Stored items from a collection
######

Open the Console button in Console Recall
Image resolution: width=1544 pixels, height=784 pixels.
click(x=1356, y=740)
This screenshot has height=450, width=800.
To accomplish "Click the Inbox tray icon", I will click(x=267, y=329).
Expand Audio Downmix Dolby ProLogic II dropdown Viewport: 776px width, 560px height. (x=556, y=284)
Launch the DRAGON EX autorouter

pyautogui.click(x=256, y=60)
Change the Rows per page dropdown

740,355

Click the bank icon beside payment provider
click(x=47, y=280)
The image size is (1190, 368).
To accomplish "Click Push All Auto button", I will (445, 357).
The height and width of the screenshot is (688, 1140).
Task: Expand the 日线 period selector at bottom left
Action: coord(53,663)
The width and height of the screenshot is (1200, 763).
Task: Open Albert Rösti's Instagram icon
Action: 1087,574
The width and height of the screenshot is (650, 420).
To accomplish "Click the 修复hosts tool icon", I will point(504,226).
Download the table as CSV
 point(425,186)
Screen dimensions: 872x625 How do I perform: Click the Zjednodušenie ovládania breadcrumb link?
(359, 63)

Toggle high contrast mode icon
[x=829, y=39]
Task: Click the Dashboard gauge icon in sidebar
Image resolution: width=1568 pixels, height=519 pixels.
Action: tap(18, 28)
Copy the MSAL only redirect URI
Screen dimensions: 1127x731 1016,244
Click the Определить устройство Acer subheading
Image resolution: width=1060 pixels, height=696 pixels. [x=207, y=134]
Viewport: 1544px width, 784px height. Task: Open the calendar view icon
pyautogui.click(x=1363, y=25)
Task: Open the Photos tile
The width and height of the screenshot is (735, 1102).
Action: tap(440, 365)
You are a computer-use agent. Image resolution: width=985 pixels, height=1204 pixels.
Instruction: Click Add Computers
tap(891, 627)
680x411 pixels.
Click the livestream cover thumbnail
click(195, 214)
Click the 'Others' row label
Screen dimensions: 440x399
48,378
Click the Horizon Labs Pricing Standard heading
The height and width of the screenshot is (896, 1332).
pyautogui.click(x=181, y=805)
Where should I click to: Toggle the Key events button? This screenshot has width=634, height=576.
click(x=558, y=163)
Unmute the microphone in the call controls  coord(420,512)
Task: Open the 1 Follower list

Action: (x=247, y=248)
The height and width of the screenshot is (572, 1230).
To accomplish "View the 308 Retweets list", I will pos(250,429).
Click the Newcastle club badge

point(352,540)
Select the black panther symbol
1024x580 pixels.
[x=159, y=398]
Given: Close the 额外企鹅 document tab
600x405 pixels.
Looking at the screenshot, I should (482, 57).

######

Transcribe every record verbatim.

- Exercise output
Open the Console button in Console Recall
Image resolution: width=1544 pixels, height=784 pixels.
click(x=1356, y=740)
This screenshot has height=450, width=800.
To accomplish "Click the Inbox tray icon", I will click(x=267, y=329).
Expand Audio Downmix Dolby ProLogic II dropdown Viewport: 776px width, 560px height. (x=556, y=284)
Launch the DRAGON EX autorouter

pyautogui.click(x=256, y=60)
Change the Rows per page dropdown

740,355

Click the bank icon beside payment provider
click(x=47, y=280)
The image size is (1190, 368).
To accomplish "Click Push All Auto button", I will (445, 357).
The height and width of the screenshot is (688, 1140).
Task: Expand the 日线 period selector at bottom left
Action: coord(53,663)
The width and height of the screenshot is (1200, 763).
Task: Open Albert Rösti's Instagram icon
Action: 1087,574
The width and height of the screenshot is (650, 420).
To accomplish "Click the 修复hosts tool icon", I will point(504,226).
Download the table as CSV
 point(425,186)
Screen dimensions: 872x625 How do I perform: Click the Zjednodušenie ovládania breadcrumb link?
(359, 63)

Toggle high contrast mode icon
[x=829, y=39]
Task: Click the Dashboard gauge icon in sidebar
Image resolution: width=1568 pixels, height=519 pixels.
Action: tap(18, 28)
Copy the MSAL only redirect URI
Screen dimensions: 1127x731 1016,244
Click the Определить устройство Acer subheading
Image resolution: width=1060 pixels, height=696 pixels. [x=207, y=134]
Viewport: 1544px width, 784px height. Task: Open the calendar view icon
pyautogui.click(x=1363, y=25)
Task: Open the Photos tile
The width and height of the screenshot is (735, 1102).
Action: tap(440, 365)
You are a computer-use agent. Image resolution: width=985 pixels, height=1204 pixels.
Instruction: Click Add Computers
tap(891, 627)
680x411 pixels.
Click the livestream cover thumbnail
click(195, 214)
Click the 'Others' row label
Screen dimensions: 440x399
48,378
Click the Horizon Labs Pricing Standard heading
The height and width of the screenshot is (896, 1332).
pyautogui.click(x=181, y=805)
Where should I click to: Toggle the Key events button? This screenshot has width=634, height=576.
click(x=558, y=163)
Unmute the microphone in the call controls  coord(420,512)
Task: Open the 1 Follower list

Action: (x=247, y=248)
The height and width of the screenshot is (572, 1230).
To accomplish "View the 308 Retweets list", I will pos(250,429).
Click the Newcastle club badge

point(352,540)
Select the black panther symbol
1024x580 pixels.
[x=159, y=398]
Given: Close the 额外企鹅 document tab
600x405 pixels.
Looking at the screenshot, I should (482, 57).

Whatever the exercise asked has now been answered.